高市首相は、「日本にとって、まだまだ(安全保障上の)取り組みが足らない。もっともっと強くしていかなければならない分野もある」と述べた上で、2022年12月に決定された安保3文書について「もう見直しの作業に取りかかる。そういった指示を出したい」と表明しました。
安保3文書は、「戦争国家」づくりを法制面で整備した安保法制を受けて、実践的な方向を固めたもの。このうち、「国家安全保障戦略」は、32年度までのおおむね10年、「防衛整備計画」は、27年度までのおおむね5年を目安としています。自民と日本維新の会の連立政権合意書は、安保3文書の「前倒し」改定を明記しており、政府は近く作業に着手するとみられます。

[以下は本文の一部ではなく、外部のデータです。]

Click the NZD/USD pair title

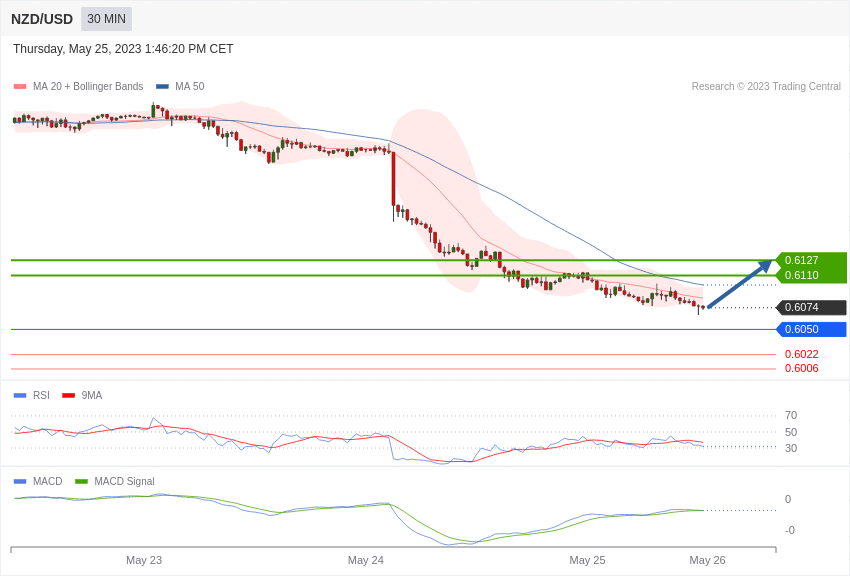point(42,19)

トランプ米政権は日本に対し軍事費のGDP比3・5%=21兆円以上への大幅増額を要求しており、28年度以降の軍事費の規模などが重大争点になります。
労働時間規制の緩和 検討
高市首相は、上野賢一郎厚生労働相に対しては「労働時間規制の緩和の検討を行う」よう指示しました。過労死が大問題の日本で、政府自身が決めた残業時間上限規制などの「働き方改革」にも逆行します。
高市氏は自民党総裁当選後の4日にも「ワーク・ライフ・バランスという言葉を捨てる。働いて、働いて、働いて、働いて、働いていく」と発言し、波紋を広げていました。

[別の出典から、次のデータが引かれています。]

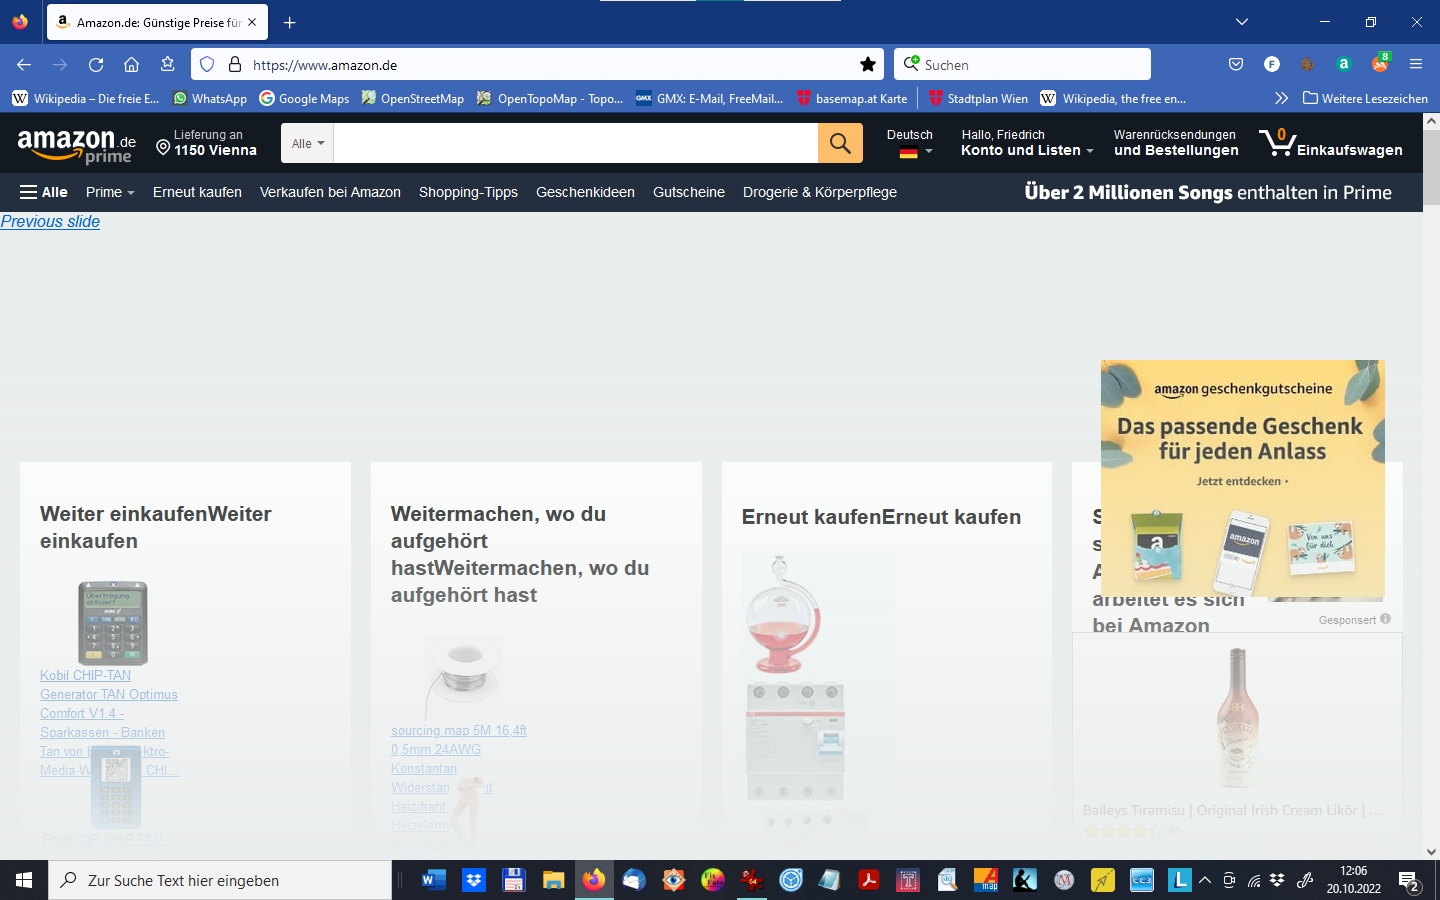Expand the Prime navigation dropdown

今回の高市氏の発言に、Xでは「結局、自分の考えを国民にも押し付けようとしてる」「時代錯誤。サービス残業させる職場が後ろ指さされる時代にやっとなったのに」などの意見があがりました。全国労働組合総連合(全労連)も「労働組合として、これは絶対に認められない」と投稿しています。
日本のフルタイム労働者の労働時間は欧州諸国に比べ年間300時間程度も長いといわれています。日本共産党の志位和夫議長は22日、Xに「フランスは週35時間から32時間への時短運動がおき、ドイツでは28~32時間(産業別協約で)というときに、過労死が大問題の日本で、『労働時間の規制緩和』という最悪の時代逆行を指示するとは」と批判しています。
非常に危険で強く反対する
過労死弁護団全国連絡会議の玉木一成弁護士の話 非常に危険な中身です。高市氏は「より少ない労働時間でより多くの賃金を得ることができる」として労働生産性の向上を強調していますが、労働時間規制の緩和が提案されており、主張に整合性がありません。
指示文書には「心身の健康維持と従業員の選択を前提に」とありますが、現実には多くの労働者が自由に働き方を選べる状況にはありません。法的な労働時間規制が必要です。私たち過労死弁護団は、過労死や過労自死の予防・根絶を目指しており、労働時間の規制緩和には強く反対します。